RIdeogram Tutorial
You are a bright-eyed student who has a new genome assembly in hand and wanted to create cool new graphs for publications.
Jumping into the deep end of work can be fun but also a bit annoying as you are trying to wrap your head of getting to the end product.
As a self-taught bioinformatician, I'm trying to write this guide for past me and to other newbies a la Learning in Public.
I hope you have some Unix Skills that you don't get warned about.
What is R?
R is a coding language typically used by biologists for it's friendly syntax and well developed packages that can make publishable science figures.
I love R because it is free and open source! It is a language for statistics analysis with relatively little coding when compared to Python.
It is a command line based code, so one line at a time. Don't use just Base R.
What is RStudio?
Instead, go for an environment that allows to you code, plot, and manage your work at the same time. You can see that RStudio is split into 4 panels, a coding panel in the top left, a list of active objects in the top right, the command line console in the bottom left, and the file/plots/help in the bottom right.
What is RIdeogram?
An ideogram is a line up of all the chromosomes in the genome side by side.
Set Up
First, it may be smart to set up version control and projects. I didn't do this at the start and I regret it as I updated my code and things broke out of the blue.
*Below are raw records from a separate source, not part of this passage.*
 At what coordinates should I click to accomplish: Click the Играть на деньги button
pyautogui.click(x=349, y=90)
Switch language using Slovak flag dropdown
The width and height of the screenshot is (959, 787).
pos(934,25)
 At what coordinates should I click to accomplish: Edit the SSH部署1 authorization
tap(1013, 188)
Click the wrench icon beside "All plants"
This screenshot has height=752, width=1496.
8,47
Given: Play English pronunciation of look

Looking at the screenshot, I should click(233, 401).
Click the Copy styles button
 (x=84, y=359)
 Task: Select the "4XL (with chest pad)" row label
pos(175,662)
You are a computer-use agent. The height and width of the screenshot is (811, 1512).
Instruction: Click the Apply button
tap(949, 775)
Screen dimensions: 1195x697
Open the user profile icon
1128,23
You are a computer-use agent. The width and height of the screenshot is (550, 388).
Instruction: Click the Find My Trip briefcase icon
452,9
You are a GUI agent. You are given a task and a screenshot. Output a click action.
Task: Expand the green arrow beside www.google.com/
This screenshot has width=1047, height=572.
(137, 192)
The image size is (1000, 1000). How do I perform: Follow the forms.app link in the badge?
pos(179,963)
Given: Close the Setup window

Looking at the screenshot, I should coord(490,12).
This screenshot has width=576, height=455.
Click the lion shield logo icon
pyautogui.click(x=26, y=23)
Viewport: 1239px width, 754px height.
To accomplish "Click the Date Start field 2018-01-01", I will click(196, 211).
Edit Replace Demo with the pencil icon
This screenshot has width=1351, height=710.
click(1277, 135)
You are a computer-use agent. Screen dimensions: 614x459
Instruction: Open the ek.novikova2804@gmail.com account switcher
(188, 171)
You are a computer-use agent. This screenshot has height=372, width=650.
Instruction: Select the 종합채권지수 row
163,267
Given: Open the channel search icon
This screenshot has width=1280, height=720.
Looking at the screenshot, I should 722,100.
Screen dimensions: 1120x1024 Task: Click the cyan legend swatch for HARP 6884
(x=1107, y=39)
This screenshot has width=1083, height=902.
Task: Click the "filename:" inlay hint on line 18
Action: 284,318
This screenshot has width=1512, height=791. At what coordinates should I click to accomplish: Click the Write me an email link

File > New Project > Pick a Place to store your project and off you go!
It should retain the current version of everything in that project.
We need to install the packages now which are little bundles of code that we can use for our projects thanks to the open source developers.
I would like to preface that one of the developers of RIdeogram has a vignette here: https://cran.r-project.org/web/packages/RIdeogram/vignettes/RIdeogram.html - the images and base code used in this tutorial are from this vignette.
In any case, this is about wrangling the how do we get the necessary files?
Install the packages:
install.packages("RIdeogram")
Activate the Packages:
require(RIdeogram)
The three data files you need are a karyotype, gene density, and gene annotations.
karyotype_set <- read.table("karyotype.txt", sep = "\t", header = T, stringsAsFactors = F)
gene_density <- read.table("data_1.txt", sep = "\t", header = T, stringsAsFactors = F)
Random_RNAs_500 <- read.table("data_2.txt", sep = "\t", header = T, stringsAsFactors = F)
Karyotype
The first hurdle, where are you going to get the karyotype for your special model organism?
It has the chromosome number, start, end, and optionally, centromere start and end. It is not required if you don't know where they are.
I hope you are reading this as someone who already has a UNIX installation. You'll have to do some tinkering if you don't with *** . I hope you do, otherwise, where are you doing that genome analysis?
Download Samtools with their simple commands
https://github.com/samtools/samtools?tab=readme-ov-file
Then run the faidx command to get chromosome length information
samtools faidx /<path to genome>/genome.fa > output.fai
Use the code less to view the contents of the output
less outout.fai
This will get you the end coordinates. I created my karyotype in Excel for easy editing. The ideogram will generate based on the order you enter, it will not rearrange itself. Copy this file to the project directory.
Gene Density
The format of the file gave me the hint. A gff3 file is a standard file format and can be generated with alignment programs.
I personally used gmap: http://research-pub.gene.com/gmap/
Navigate to a directory where you can install programs. Copy the link of one of the version files and use
#Download the program
wget http://research-pub.gene.com/gmap/src/gmap-gsnap-2025-04-18.tar.gz
#unzip the program in its own folder
tar -xzvf gmap-gsnap-2025-04-18.tar.gz
#You may need to edit the configure file
#Compiling the program
./configure
make
make check (optional)
make install
Generate the gff3 file with gmap.
gmap –D <genome location> –d <genome database> –f gff3_gene –-ordered
Copy the gff3 file to the directory and load it into the environment. The feature can be gene, mRNA, exon, whatever the columns are available.
gene_density <- GFFex(input = "genome.gff3", karyotype = "karyotype.txt", feature = "gene", window = 1000000)
Gene Annotations
If you wanted to have certain annotations on the ideogram, it can be generated any way you want.
I personally blasted the genome for my specific locations because there were so few of them and labelled them with their gene names under the "Type" column. The color column are hex codes.
I'm a fan of coolors to generate hex codes. https://coolors.co/
However, if your gmap query was well annotated, simply use those coordinates.
Finally, run them all together with this code.
ideogram(karyotype = karyotype_set, overlaid = gene_density, label = Random_RNAs_500, label_type = "marker")
convertSVG("chromosome.svg", device = "png")
It is telling the program to look at these chromosomes, then add colours for gene density in the overlay, and label the ideogram with the list from Random_RNAs_500.